Short task: Starting with the line that contains "Open the 南昌" and going on through the line that contains "Action: pos(378,297)", write those lines out again with "sidebar" swapped for "navigation menu" and all else unchanged.

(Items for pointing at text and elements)
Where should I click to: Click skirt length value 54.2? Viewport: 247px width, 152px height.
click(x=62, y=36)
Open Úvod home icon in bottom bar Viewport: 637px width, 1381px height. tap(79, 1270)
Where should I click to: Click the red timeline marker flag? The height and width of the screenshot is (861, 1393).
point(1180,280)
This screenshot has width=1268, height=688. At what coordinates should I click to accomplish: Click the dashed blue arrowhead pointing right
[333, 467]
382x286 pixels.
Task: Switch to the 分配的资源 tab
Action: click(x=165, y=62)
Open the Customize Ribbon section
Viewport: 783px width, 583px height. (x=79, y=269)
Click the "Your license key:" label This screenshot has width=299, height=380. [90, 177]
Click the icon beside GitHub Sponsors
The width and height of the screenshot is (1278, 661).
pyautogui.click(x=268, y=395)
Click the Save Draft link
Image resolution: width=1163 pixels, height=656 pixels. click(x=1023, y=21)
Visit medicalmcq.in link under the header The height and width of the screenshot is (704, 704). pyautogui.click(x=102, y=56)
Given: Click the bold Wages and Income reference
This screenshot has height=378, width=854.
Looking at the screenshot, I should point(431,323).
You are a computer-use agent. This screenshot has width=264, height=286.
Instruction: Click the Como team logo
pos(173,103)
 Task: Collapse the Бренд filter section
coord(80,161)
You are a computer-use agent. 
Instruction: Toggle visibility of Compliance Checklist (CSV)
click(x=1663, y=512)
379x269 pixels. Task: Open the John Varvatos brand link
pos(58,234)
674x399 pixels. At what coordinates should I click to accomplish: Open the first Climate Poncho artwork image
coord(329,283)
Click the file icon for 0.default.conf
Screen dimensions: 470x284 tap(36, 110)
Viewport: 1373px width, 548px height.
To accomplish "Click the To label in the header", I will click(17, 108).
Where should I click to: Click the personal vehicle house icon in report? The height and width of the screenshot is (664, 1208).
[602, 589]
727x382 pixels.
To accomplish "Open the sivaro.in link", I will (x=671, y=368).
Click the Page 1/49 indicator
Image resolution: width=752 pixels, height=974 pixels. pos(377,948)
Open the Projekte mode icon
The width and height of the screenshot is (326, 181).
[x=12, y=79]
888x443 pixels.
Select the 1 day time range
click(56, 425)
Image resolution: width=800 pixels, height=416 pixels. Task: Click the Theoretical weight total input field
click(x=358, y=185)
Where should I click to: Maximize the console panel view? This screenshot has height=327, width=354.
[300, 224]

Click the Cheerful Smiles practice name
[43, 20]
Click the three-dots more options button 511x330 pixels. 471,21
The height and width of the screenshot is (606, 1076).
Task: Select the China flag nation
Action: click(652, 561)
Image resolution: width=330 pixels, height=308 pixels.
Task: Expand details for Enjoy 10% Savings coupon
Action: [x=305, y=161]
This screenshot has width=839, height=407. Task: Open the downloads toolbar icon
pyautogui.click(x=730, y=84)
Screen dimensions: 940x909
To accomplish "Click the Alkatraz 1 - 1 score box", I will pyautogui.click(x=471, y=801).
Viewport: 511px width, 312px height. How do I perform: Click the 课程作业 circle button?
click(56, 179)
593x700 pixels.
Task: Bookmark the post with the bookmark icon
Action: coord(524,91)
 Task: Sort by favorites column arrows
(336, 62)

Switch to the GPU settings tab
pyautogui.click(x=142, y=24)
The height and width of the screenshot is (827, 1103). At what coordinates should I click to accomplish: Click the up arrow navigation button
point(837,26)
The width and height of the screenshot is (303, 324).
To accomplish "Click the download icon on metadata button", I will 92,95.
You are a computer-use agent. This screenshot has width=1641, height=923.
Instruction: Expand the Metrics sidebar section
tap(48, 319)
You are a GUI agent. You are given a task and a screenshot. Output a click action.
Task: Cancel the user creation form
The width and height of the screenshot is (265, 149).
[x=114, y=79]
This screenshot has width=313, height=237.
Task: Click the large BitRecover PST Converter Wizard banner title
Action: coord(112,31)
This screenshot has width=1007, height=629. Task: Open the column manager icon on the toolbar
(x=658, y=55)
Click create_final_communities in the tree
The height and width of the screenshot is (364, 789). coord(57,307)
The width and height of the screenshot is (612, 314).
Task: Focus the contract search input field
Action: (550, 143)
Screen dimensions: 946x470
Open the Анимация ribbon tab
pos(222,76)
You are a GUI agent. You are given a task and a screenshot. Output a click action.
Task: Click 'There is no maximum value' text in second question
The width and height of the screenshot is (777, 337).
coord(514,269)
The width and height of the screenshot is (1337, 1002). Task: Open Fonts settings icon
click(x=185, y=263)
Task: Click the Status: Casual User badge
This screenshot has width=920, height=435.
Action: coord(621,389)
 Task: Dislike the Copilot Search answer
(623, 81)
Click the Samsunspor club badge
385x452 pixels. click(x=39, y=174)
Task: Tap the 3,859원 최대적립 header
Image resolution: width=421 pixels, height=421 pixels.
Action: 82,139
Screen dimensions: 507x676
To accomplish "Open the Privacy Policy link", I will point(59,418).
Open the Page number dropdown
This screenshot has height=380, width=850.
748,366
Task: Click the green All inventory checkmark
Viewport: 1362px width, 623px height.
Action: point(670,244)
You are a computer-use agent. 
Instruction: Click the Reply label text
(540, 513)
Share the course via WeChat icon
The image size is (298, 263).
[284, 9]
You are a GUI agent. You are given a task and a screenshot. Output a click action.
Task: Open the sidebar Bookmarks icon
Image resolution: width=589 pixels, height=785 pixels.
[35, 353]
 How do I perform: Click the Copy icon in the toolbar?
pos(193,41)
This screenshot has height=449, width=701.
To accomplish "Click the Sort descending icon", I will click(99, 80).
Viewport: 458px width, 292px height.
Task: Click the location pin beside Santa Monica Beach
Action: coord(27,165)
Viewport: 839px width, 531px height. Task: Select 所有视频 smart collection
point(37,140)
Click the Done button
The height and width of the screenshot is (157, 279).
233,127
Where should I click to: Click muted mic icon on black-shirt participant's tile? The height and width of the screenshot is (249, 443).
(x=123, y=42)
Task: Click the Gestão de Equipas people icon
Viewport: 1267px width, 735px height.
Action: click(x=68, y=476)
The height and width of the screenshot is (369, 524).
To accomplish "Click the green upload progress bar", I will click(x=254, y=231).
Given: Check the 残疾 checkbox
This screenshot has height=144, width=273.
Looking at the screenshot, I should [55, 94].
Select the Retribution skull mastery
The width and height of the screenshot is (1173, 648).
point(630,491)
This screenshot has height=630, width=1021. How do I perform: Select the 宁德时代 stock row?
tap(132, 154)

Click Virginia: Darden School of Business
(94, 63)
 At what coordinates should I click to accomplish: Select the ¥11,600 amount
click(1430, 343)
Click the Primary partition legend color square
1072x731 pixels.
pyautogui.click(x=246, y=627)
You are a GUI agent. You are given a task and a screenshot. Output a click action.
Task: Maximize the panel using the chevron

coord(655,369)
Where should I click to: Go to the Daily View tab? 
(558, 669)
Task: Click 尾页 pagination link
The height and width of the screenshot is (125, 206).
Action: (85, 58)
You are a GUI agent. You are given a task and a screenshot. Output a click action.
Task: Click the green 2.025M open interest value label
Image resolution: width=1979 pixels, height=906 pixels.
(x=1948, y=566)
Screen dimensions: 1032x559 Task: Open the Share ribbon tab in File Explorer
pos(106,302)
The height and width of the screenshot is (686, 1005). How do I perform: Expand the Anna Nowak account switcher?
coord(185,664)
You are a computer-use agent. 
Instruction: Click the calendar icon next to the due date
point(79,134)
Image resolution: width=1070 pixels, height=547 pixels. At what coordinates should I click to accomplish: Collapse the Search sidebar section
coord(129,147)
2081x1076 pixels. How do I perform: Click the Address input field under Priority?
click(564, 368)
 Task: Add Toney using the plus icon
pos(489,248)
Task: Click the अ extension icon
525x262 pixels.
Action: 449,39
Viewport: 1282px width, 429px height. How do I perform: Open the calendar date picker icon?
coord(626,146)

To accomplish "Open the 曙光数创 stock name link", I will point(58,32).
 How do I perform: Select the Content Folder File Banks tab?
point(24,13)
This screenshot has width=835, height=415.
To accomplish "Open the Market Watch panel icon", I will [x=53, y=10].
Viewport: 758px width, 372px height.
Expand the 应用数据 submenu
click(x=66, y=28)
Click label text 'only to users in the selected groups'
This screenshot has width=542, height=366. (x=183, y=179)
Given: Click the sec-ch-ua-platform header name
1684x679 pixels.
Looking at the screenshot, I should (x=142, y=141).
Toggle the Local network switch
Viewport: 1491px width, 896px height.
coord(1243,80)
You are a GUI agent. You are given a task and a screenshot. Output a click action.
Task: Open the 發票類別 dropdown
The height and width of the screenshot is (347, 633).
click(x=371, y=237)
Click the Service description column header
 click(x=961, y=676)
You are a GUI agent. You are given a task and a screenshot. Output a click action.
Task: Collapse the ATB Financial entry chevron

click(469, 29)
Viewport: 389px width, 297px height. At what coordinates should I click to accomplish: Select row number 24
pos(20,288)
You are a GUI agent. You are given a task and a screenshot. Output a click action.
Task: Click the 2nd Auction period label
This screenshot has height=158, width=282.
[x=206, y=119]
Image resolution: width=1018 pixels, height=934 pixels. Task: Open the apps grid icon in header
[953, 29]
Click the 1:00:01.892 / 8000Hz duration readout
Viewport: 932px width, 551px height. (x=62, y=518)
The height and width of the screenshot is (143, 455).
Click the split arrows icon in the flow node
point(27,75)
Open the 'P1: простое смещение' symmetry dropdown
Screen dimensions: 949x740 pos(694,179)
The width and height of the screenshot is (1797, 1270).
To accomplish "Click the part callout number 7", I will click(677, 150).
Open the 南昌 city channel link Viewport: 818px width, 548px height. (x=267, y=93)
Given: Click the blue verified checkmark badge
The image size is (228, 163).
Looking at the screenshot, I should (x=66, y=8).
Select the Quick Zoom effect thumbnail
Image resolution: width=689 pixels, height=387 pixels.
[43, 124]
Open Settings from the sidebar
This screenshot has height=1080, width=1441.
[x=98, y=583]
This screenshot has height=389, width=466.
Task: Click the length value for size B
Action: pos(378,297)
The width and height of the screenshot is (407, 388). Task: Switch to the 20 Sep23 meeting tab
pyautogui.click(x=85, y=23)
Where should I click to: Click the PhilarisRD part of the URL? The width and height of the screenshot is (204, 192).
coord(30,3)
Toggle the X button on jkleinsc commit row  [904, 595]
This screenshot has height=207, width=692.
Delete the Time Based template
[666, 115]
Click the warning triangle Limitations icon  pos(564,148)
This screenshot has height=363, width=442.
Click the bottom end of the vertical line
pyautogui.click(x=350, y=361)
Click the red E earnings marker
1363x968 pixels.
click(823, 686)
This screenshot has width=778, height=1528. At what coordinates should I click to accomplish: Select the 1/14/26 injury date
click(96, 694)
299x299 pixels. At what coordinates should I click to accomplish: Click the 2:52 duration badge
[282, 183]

Solution for this task:
Open the 南昌 city channel link Viewport: 818px width, 548px height. (x=267, y=93)
Given: Click the blue verified checkmark badge
The image size is (228, 163).
Looking at the screenshot, I should (x=66, y=8).
Select the Quick Zoom effect thumbnail
Image resolution: width=689 pixels, height=387 pixels.
[43, 124]
Open Settings from the navigation menu
This screenshot has height=1080, width=1441.
[x=98, y=583]
This screenshot has height=389, width=466.
Task: Click the length value for size B
Action: pos(378,297)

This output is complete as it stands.